Notes on Jordan Ballor and Stephen Long on Theology and Economics

Last night I went to a lecture and responding lecture hosted by the Carl F.H. Henry Center for Theological Understanding at Trinity Evangelical Divinity School. The lecture, presented by Jordan Ballor, was entitled “Theology and Economics: A Match from Heaven?” The response came from Stephen Long.

Read more about this lecture here.

View video of the lectures here.

The following are some thoughts and notes I wrote down during this discussion.

jordan-ballorJordan Ballor // Thesis – That economics and theology are fundamentally compatible and mutually dependent. A continued separation or divorce between economics and theology would be harmful. We need economically informed theologians and theologically informed economists.

  • We must not merely have a heart, but also a head for the poor. Piety is no excuse for lack of technique. Good intentions are not enough.
  • An economics informed by theology will be an anti-utopian, anti-ideological, disillusioning “truth bomb.”
  • An economics informed by theology will acknowledge economic problems as more than merely economic.
  • A danger of divorcing theology and economics is leaning uncritically on one economic ideology—indoctrination.
  • While the Bible provides principles for economics, it doesn’t present us with a particular system. And no system available or possible is perfect.
  • We have a tendency to apply certain Biblical principles to certain specific economic policies that fit our fancy. This tendency tends to coincide with a Christendon-type view of one’s society and ought to be heavily criticized.
  • The history of economics is the history of theology integrated.
  • The Church doesn’t not have an economic “yes”-voice for any specific economic policy. Rather, it has an economic “no”-voice. The Church needs to have a “prophet ‘no’-voice” to economic policies and all economic ideologies as such. He cited this article, “Carl Henry Was Right.”

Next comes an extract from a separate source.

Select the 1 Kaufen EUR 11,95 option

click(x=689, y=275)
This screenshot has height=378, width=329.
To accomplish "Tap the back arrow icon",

d_stephen_longStephen Long.
Thesis #1 – Theological orthodoxy may require economic heterodoxy, i.e., resisting the normative view of economics.
Thesis #2 – Economics is utterly dependent on theology; but theology is not dependent on economics.

  • Theology must include economics to be true to its own character.
  • Economics is not merely an issue of facts, but values; and, therefore, economics has everything to do with theology which is also concerned with values. Therefore, economics—even if it is orthodoxy (i.e., the normative reigning system)—must be subject to theological critique.
  • Economics is dependent on theology by presupposing a certain ethic and metaphysic.
  • God is an end in Himself. We cannot boil theology down merely to an instrumental use such as using theology of God for the purpose of economics. Theology is not dependent on economics to be something. Sure, theology is practically valuable; but we shouldn’t have to justify its worthwhileness by showing it’s practicality. Knowing God is a good enough end in itself.
  • The Church cannot be a people who gains from other people’s misery. We need to be realistic about how things really are.